## AIM OF THE EXERCISE:
Recast everything from the line containing "Task: Select the FAMILY ROOM label" down to the line containing "Action: point(164,275)" as a Markdown table with the columns No. and Line, skipping blank lines. Number each line in No. and put the line itself in Line.

## START DATA SECTION

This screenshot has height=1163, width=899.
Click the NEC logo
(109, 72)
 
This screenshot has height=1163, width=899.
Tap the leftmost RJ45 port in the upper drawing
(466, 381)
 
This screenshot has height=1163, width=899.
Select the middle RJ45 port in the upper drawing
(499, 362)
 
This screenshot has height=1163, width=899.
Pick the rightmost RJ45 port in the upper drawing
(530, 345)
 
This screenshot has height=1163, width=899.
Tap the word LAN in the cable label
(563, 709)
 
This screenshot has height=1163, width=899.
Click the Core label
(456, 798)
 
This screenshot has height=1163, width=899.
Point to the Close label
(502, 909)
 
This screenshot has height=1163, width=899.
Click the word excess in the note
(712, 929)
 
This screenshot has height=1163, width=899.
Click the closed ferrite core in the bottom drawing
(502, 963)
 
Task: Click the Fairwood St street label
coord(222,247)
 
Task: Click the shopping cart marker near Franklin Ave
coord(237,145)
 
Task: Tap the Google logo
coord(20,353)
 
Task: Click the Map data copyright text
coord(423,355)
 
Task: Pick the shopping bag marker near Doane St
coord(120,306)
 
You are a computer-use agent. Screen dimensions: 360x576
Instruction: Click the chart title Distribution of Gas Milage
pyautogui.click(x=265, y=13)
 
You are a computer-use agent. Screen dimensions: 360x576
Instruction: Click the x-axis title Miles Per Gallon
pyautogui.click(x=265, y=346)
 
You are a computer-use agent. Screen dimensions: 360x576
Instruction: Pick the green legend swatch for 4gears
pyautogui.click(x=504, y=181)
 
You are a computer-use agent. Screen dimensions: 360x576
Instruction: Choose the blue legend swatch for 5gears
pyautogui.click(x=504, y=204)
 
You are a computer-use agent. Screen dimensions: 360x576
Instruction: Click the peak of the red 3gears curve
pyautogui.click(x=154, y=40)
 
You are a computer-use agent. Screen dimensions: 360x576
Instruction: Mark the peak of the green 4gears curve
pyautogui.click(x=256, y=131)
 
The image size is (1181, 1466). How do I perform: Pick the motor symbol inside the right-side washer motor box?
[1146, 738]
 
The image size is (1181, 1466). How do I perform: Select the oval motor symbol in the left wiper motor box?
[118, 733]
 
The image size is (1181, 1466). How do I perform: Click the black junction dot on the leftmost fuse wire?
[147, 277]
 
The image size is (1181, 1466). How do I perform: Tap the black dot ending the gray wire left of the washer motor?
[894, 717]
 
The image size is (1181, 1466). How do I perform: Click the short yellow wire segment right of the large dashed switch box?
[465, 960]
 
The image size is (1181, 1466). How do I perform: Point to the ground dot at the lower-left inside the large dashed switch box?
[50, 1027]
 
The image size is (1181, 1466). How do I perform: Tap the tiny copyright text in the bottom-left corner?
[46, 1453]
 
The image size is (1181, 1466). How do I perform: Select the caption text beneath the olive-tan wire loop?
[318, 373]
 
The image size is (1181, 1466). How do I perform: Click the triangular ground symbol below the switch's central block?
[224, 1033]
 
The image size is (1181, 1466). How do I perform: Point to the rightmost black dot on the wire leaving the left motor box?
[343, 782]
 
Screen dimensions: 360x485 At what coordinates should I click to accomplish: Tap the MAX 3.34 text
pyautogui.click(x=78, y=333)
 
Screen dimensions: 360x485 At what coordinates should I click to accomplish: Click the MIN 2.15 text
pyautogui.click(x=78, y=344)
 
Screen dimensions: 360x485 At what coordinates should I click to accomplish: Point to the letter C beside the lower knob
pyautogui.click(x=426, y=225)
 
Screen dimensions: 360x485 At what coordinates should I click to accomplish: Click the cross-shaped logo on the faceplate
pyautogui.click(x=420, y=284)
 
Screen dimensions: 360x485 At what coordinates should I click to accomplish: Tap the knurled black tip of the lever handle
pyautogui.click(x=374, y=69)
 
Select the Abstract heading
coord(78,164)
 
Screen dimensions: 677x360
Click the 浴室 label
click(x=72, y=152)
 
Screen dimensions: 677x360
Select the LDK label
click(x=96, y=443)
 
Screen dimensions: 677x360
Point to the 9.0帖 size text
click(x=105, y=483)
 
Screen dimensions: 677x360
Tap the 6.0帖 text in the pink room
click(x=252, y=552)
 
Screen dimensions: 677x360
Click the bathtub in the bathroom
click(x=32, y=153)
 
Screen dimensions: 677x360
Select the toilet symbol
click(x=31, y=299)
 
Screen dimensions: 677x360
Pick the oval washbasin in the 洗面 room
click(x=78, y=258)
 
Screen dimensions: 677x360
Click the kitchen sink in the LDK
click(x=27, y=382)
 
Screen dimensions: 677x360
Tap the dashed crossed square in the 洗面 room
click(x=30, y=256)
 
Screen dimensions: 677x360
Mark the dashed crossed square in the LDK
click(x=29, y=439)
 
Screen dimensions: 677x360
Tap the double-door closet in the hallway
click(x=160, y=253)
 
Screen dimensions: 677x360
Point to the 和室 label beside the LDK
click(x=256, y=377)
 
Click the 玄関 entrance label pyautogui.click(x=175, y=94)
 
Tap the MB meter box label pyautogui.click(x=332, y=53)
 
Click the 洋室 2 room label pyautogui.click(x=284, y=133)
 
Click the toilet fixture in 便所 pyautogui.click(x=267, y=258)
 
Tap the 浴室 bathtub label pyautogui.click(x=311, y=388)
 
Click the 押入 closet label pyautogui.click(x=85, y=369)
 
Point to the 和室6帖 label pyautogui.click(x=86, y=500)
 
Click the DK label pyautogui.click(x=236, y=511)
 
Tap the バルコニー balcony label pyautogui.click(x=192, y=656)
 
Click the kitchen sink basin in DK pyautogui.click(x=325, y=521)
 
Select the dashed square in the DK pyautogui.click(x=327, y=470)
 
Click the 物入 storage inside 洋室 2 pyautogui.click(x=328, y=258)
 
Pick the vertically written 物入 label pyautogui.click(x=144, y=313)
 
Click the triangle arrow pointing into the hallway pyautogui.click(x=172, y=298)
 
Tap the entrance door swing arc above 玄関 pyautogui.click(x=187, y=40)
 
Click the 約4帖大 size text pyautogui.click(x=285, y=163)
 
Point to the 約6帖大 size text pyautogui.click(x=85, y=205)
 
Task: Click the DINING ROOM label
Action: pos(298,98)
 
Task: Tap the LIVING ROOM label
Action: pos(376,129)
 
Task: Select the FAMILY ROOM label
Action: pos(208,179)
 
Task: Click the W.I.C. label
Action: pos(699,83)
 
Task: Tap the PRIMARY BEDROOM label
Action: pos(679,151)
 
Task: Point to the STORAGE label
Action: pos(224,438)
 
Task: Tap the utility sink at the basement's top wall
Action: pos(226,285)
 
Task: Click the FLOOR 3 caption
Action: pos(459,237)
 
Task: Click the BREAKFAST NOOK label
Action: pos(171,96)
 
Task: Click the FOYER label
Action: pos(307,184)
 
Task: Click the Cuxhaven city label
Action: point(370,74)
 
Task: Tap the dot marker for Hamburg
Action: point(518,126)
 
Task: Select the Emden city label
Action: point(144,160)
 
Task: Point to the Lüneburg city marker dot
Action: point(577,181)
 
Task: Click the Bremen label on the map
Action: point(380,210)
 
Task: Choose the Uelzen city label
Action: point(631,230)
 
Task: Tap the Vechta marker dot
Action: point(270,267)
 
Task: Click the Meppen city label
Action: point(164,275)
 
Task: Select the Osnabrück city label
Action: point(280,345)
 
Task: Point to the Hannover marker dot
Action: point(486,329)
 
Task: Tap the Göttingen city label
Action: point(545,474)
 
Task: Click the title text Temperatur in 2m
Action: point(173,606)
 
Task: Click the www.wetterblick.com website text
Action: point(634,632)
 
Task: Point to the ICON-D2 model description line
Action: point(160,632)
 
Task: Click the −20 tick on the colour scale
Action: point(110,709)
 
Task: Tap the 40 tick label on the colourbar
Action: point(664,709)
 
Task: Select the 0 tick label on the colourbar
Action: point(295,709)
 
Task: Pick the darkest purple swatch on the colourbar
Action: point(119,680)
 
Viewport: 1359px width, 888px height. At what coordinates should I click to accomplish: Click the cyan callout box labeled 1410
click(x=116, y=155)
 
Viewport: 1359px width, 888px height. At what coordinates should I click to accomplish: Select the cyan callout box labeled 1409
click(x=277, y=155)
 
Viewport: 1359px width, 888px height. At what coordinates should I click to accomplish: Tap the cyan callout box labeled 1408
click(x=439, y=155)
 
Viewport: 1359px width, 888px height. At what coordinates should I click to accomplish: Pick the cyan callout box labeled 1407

## END DATA SECTION

## EXPECTED ANSWER:
| No. | Line |
|---|---|
| 1 | Task: Select the FAMILY ROOM label |
| 2 | Action: pos(208,179) |
| 3 | Task: Click the W.I.C. label |
| 4 | Action: pos(699,83) |
| 5 | Task: Tap the PRIMARY BEDROOM label |
| 6 | Action: pos(679,151) |
| 7 | Task: Point to the STORAGE label |
| 8 | Action: pos(224,438) |
| 9 | Task: Tap the utility sink at the basement's top wall |
| 10 | Action: pos(226,285) |
| 11 | Task: Click the FLOOR 3 caption |
| 12 | Action: pos(459,237) |
| 13 | Task: Click the BREAKFAST NOOK label |
| 14 | Action: pos(171,96) |
| 15 | Task: Click the FOYER label |
| 16 | Action: pos(307,184) |
| 17 | Task: Click the Cuxhaven city label |
| 18 | Action: point(370,74) |
| 19 | Task: Tap the dot marker for Hamburg |
| 20 | Action: point(518,126) |
| 21 | Task: Select the Emden city label |
| 22 | Action: point(144,160) |
| 23 | Task: Point to the Lüneburg city marker dot |
| 24 | Action: point(577,181) |
| 25 | Task: Click the Bremen label on the map |
| 26 | Action: point(380,210) |
| 27 | Task: Choose the Uelzen city label |
| 28 | Action: point(631,230) |
| 29 | Task: Tap the Vechta marker dot |
| 30 | Action: point(270,267) |
| 31 | Task: Click the Meppen city label |
| 32 | Action: point(164,275) |